A questo punto lo youtuber presenta al-Kwarizmi, vissuto a Baghdad tra la fine del 700 dopo Cristo e la prima metà dell'800.
Dal suo nome deriva la parola "algorismo", da cui deriva "algoritmo", usata parecchio in epoca informatica. In origine, gli algoristi erano coloro che sostituirono gli abacisti, imparando a calcolare usando le cifre arabe anziché i gettoni sull'abaco.
Lo studioso arabo fu il primo a scrivere un trattato che dimostrava che il sistema indiano era molto migliore rispetto a quello romano.
Ma è il migliore in assoluto? Lo youtuber si pone questa domanda e inizia da qui una carrellata dei vari sistemi numerici messi a punto nel corso delle epoche in varie parti del mondo.
Gli egiziani avevano un simbolo diverso per ciascun ordine di grandezza, e lo ripetevano fino a nove volte. Quindi non avevano lo zero.
I babilonesi imprimevano sull'argilla cunei verticali per le unità e cunei ad angolo per le decine. Ma con questo sistema arrivavano fino a 59. Poi ripartivano dalle unità. Quindi scrivere 11 equivaleva a dire 61 unità (una sessantina più una unità). Per giunta non avevano uno zero.
I Maya invece, dall'altra parte del mondo, inventarono uno zero. Ma oltre a quello avevano solo il punto che indicava le unità e la linea che indicava le cinquine, e dopo 20 riutilizzavano da capo gli stessi simboli, in posizione diversa.
Un trattino indicava il numero 5, mentre un trattino seguito da uno zero indicava il numero 100 (cinque ventine più zero unità).
Gli Inca non scrivevano, ma usavano i quipu per memorizzare i numeri. Un quipu è un'insieme di cordicelle su cui venivano fatti vari nodi. Sulla stessa cordicella c'era un nodo per le unità, uno per le decine, uno per le centinaia e così via. L'1 era un nodo semplice, il 2 era un nodo doppio, il 3 triplo e così via. Per lo zero bastava lasciare vuota quella posizione, senza nodo.
Lo youtuber conclude che preferisce il sistema dei numeri arabi a quello dei numeri romani, come opinione personale. In realtà a quanto ne so sono proprio gli studiosi a dire che il sistema indo-arabo è il migliore, e non è ulteriormente migliorabile.

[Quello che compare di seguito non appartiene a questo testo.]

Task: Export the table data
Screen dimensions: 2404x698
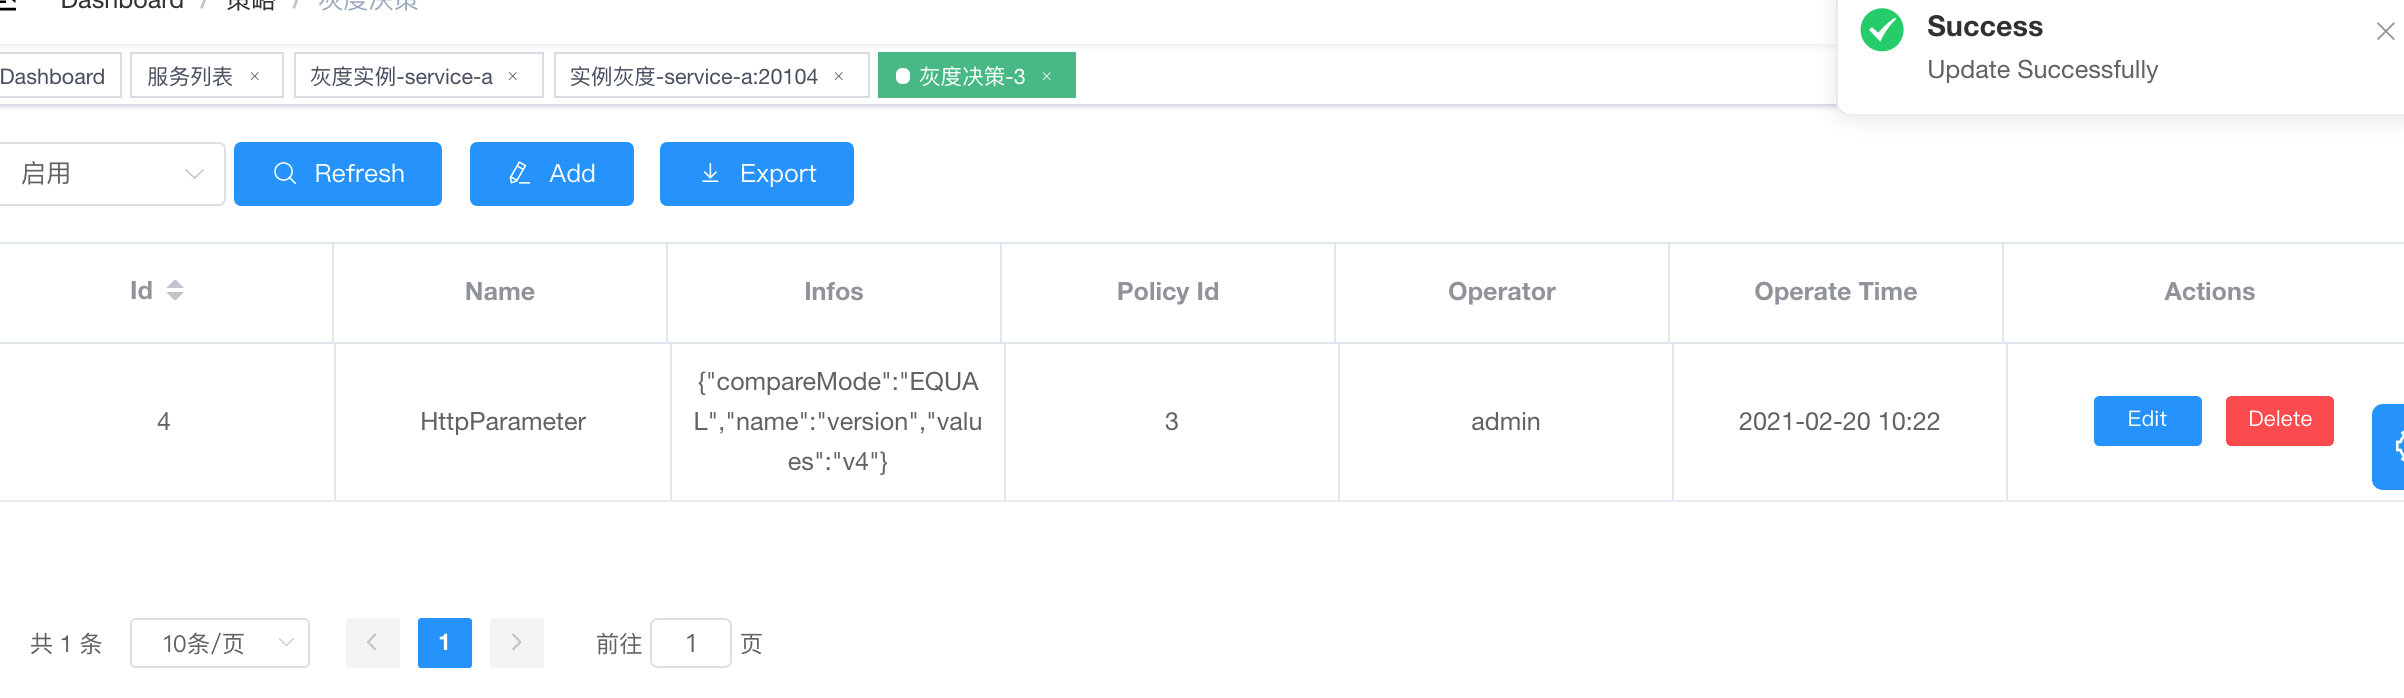Action: coord(756,174)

Parlando dei numeri romani, l'autore del video spiega perché si usa il metodo sottrattivo oltre a quello additivo. Anziché scrivere LXXXXVIIII per dire 99 si può scrivere IC. E' molto più pratico. Ma non per chi deve fare dei calcoli: non si possono mettere in colonna i numeri, né contare le occorrenze di ciascuna lettera, dato che a volte va aggiunta altre va sottratta a seconda della sua posizione relativa in ogni numero.

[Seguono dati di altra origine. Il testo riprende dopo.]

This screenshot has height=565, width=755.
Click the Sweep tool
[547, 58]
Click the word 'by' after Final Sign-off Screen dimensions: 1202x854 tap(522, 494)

Inoltre si chiede se le lettere abbiano un significato. C può stare per cento e M per mille. Ma V? X? L? D? Nessuno sa di cosa siano l'abbreviazione e probabilmente non sono l'abbreviazione di niente, dice lui.
A quanto ho letto io, esistono delle teorie. V potrebbe essere la stilizzazione di una mano, per questo vale 5. X è una V ripetuta due volte, quindi vale 10. E qualcosa di simile si poteva azzardare anche per gli altri simboli.
Un grande assente nel filmato secondo me è il sistema binario, che in effetti si basa sullo stesso concetto dei numeri arabi, con la differenza che viene usata la base 2 anziché la base 10.
Può sembrare una scelta scomoda a prima vista, dato che per indicare un numero a una sola cifra come 9 servono quattro cifre: 1001.
Ma c'è da tenere conto che è stato adottato per far funzionare computer composti assemblando componenti che possono avere due stati: acceso e spento, come le lampadine.
Per ottenere il numero 9 con le lampadine, in base 10, servirebbero 9 lampadine, e tutte accese, mentre in base 2 ne bastano quattro, di cui solo la prima e l'ultima accesa (1001). Insomma, sui supporti informatici il sistema binario è più efficiente di quello decimale.